Power I didn’t recognize wrapped around my own, trapping me. The pull on my own magic halted my movements, and something within my Incubus half latched onto her magic, joining with it in a way I’d never felt before. I could see the flicker of crimson in her eyes as she wielded, driving her power to meld with mine into something new.
“Kylie?”
The sound of her name seemed to distract her, and I felt her power recede from mine as her irises returned to normal. What the hell? Even though her magic had withdrawn, I could still feel her power, fused with mine. It dampened all of the lust that had built between us, making it hard to control the wolf within.
Incubuses would fuck anything that moved. Kylie moved, therefore even if I hated her ninety percent of the time, she met the base qualifications. Though recently I was more vexed that she was hell bent on ignoring me than hating her for being a bottom-feeding Phantom. None of that explained this sudden driving need to put on the brakes.
“Is something wrong?” Her voice jerked me from my thoughts, the milk-white of her eyes grounding me back in the moment.
Seriously? Can she not feel the shift in power?
“Your magic… You didn’t feel that?” I frowned up at her.
The uncertainty returned to her gaze as she stared back at me, a silent conversation passing between us, only I couldn’t understand what she wanted to communicate with me. Chewing on her lip, she shifted beneath me, and tension hardened muscles that had been relaxed a moment ago.

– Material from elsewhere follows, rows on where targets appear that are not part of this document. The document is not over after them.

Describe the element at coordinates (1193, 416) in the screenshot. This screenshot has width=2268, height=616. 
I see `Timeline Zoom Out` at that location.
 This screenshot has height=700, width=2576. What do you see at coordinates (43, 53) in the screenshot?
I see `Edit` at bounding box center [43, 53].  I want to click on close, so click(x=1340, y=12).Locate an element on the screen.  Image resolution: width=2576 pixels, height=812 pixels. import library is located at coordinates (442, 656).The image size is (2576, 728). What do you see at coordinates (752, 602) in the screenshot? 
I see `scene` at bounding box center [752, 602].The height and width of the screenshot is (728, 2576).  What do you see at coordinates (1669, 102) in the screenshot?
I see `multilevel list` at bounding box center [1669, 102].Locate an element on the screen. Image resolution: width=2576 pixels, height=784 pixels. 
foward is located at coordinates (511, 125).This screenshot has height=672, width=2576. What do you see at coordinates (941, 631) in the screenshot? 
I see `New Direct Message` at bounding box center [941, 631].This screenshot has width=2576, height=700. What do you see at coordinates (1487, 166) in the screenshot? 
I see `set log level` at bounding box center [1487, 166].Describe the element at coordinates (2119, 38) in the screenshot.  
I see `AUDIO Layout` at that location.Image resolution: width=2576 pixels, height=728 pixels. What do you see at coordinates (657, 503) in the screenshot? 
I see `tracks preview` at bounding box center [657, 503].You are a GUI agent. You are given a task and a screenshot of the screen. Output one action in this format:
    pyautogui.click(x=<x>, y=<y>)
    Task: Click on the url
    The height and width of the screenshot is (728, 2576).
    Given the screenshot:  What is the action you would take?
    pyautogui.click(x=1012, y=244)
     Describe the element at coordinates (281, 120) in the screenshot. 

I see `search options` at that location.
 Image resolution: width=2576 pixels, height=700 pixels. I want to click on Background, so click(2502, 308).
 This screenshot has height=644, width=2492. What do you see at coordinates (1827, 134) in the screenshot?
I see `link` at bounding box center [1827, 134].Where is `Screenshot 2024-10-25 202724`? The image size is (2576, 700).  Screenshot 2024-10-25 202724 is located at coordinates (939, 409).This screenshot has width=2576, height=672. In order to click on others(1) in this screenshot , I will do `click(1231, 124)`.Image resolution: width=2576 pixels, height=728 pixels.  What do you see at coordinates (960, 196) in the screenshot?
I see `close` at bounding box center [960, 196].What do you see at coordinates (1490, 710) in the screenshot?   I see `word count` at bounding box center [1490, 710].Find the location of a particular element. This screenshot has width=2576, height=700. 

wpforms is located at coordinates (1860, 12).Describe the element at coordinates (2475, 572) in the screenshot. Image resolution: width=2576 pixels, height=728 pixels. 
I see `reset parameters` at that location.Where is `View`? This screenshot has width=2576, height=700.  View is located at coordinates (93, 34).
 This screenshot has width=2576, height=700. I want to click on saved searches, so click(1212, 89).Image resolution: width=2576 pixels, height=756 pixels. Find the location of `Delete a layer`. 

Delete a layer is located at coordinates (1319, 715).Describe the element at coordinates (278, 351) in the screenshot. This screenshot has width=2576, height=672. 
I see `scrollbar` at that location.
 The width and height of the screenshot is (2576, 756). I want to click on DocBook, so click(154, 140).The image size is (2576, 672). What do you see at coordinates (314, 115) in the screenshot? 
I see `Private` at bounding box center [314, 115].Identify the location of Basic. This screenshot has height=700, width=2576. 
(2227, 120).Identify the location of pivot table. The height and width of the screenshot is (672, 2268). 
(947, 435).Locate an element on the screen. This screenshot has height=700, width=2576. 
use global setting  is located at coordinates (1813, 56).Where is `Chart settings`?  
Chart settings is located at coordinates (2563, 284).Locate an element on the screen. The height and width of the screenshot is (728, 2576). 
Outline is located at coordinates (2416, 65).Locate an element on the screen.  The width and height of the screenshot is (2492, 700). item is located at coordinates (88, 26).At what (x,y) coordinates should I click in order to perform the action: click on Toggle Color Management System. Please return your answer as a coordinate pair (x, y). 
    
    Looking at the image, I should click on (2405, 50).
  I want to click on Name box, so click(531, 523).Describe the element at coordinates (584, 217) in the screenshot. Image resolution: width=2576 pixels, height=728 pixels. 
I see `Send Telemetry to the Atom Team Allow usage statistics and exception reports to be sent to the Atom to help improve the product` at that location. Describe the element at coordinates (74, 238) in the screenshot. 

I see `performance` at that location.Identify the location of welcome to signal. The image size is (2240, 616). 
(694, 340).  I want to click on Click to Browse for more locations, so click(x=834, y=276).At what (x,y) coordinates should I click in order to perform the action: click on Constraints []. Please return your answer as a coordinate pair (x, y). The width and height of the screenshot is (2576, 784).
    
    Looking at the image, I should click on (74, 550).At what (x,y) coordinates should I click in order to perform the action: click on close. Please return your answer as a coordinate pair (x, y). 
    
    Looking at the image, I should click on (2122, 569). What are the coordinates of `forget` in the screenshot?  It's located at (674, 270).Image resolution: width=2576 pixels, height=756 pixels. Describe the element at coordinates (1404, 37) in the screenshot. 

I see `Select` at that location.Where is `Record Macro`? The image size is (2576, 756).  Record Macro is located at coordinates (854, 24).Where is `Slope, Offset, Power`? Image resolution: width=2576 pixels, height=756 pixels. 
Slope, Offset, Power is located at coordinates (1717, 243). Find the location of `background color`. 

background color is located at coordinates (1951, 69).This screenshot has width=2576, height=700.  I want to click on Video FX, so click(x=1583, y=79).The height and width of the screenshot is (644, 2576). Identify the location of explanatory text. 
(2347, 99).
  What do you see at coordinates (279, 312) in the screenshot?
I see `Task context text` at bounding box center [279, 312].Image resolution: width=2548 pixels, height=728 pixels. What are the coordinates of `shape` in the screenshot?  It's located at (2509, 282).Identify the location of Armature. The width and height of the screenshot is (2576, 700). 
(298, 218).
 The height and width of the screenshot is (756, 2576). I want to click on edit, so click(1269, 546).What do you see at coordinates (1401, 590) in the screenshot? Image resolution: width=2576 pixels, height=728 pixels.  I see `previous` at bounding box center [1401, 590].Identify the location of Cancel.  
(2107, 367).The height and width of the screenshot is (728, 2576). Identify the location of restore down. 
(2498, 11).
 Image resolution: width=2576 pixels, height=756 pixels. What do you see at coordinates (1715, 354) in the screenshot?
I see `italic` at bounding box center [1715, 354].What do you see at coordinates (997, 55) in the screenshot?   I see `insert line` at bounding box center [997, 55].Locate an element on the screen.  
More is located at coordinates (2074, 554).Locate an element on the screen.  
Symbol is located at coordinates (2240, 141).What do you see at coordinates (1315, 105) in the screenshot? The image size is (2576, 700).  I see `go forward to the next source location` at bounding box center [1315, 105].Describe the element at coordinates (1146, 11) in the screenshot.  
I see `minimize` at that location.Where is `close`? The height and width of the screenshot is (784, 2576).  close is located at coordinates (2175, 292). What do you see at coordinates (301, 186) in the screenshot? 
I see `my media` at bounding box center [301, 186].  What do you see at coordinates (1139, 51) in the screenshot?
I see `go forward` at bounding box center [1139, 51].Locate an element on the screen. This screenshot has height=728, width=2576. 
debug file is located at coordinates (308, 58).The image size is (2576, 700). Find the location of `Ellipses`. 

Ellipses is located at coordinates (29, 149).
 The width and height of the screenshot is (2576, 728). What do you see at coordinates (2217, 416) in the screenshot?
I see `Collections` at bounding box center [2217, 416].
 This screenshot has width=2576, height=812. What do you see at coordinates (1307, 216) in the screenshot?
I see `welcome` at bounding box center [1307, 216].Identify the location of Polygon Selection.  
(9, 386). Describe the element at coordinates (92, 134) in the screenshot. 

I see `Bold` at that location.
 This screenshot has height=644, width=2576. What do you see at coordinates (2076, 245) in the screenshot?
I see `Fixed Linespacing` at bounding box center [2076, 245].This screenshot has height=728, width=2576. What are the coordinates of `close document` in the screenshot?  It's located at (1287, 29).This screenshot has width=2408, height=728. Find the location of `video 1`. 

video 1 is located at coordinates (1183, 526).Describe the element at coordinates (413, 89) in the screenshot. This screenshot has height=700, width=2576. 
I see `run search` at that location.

“I don’t think our power is meant to mix.” She whispered, pulling away.
The wolf within me raised its head, snarling at her retreat, urging me to claim her. My inner emotions hadn’t been in this much turmoil since my Incubus and Wolf had fought for dominance at my Rite. I sorted through the tumult, trying to get a handle on what was mine and what was hers. Why was it always so much harder to untangle my emotions from hers?
“I’m not sure I care.” I admitted, holding out my hand. If she wanted me, I was going to sate this burning need to explore every inch of her body that had been growing for weeks. There was time to figure out my own shit later.